Segment Open

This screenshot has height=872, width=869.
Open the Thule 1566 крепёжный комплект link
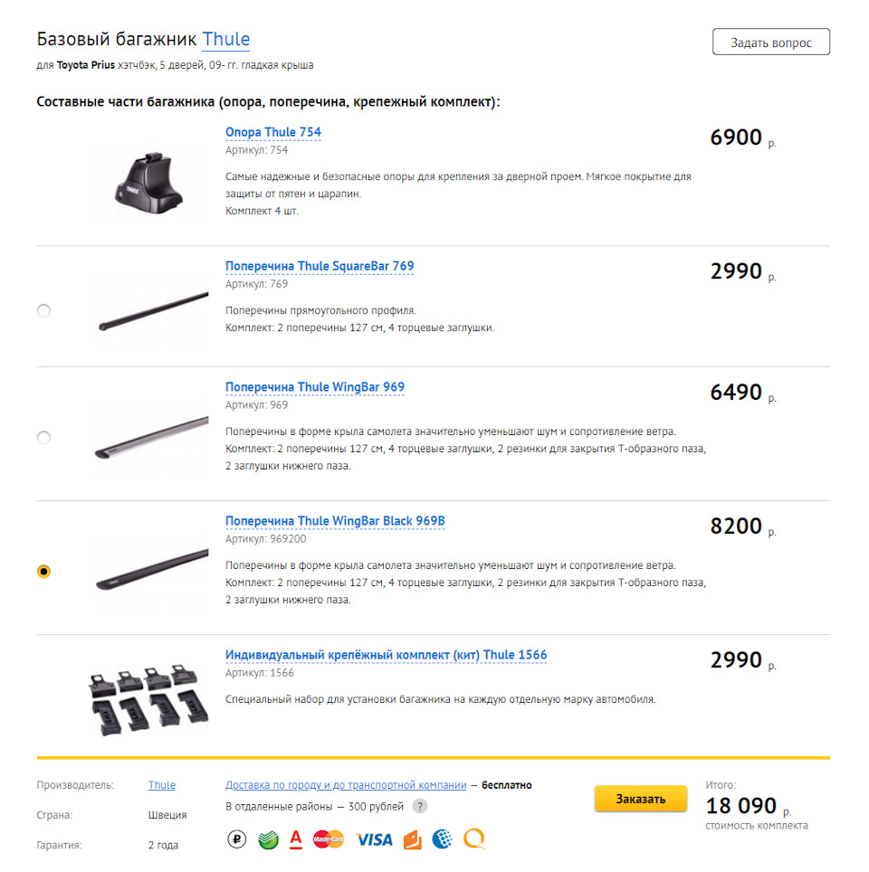[x=387, y=655]
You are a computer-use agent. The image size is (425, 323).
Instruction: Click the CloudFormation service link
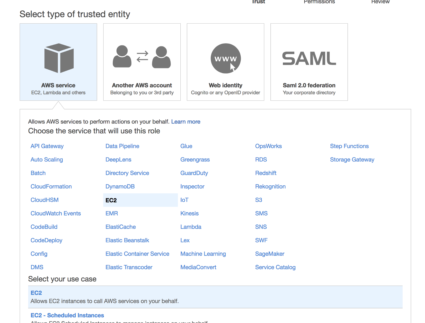coord(51,186)
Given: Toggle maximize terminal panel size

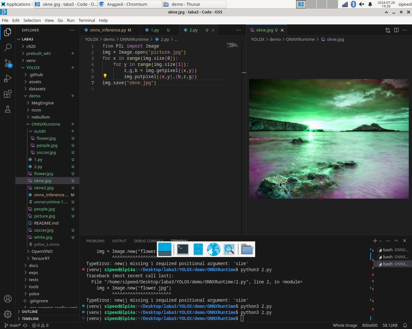Looking at the screenshot, I should point(396,241).
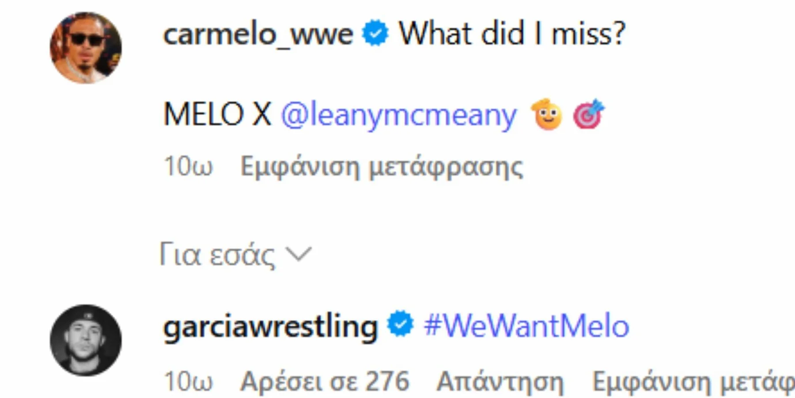Open the @leanymcmeany mention
The width and height of the screenshot is (795, 398).
click(398, 115)
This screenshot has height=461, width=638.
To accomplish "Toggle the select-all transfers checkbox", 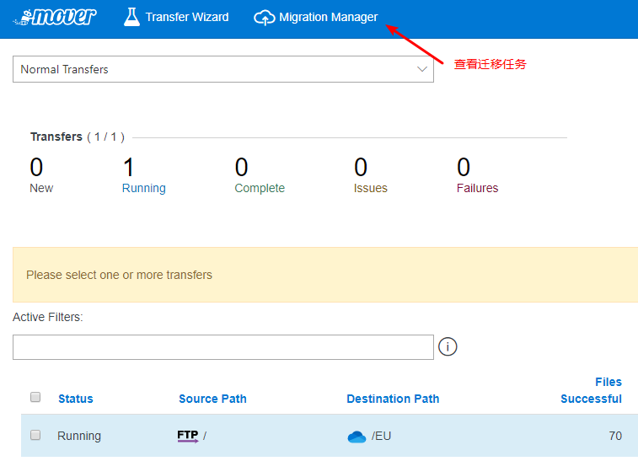I will [x=35, y=397].
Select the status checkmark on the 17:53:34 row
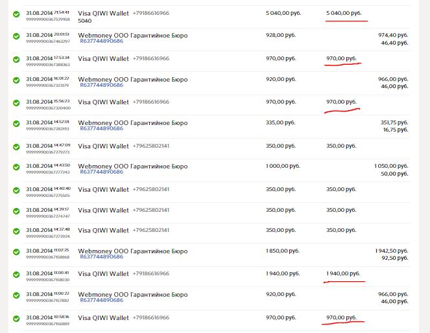 (x=16, y=60)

Segment Closed

▶ **TASK GOAL**
From the listing above, copy out each line where the word "This" appears.

▶ **FINISHED EXERCISE**
This screenshot has height=872, width=869.
This screenshot has height=461, width=638.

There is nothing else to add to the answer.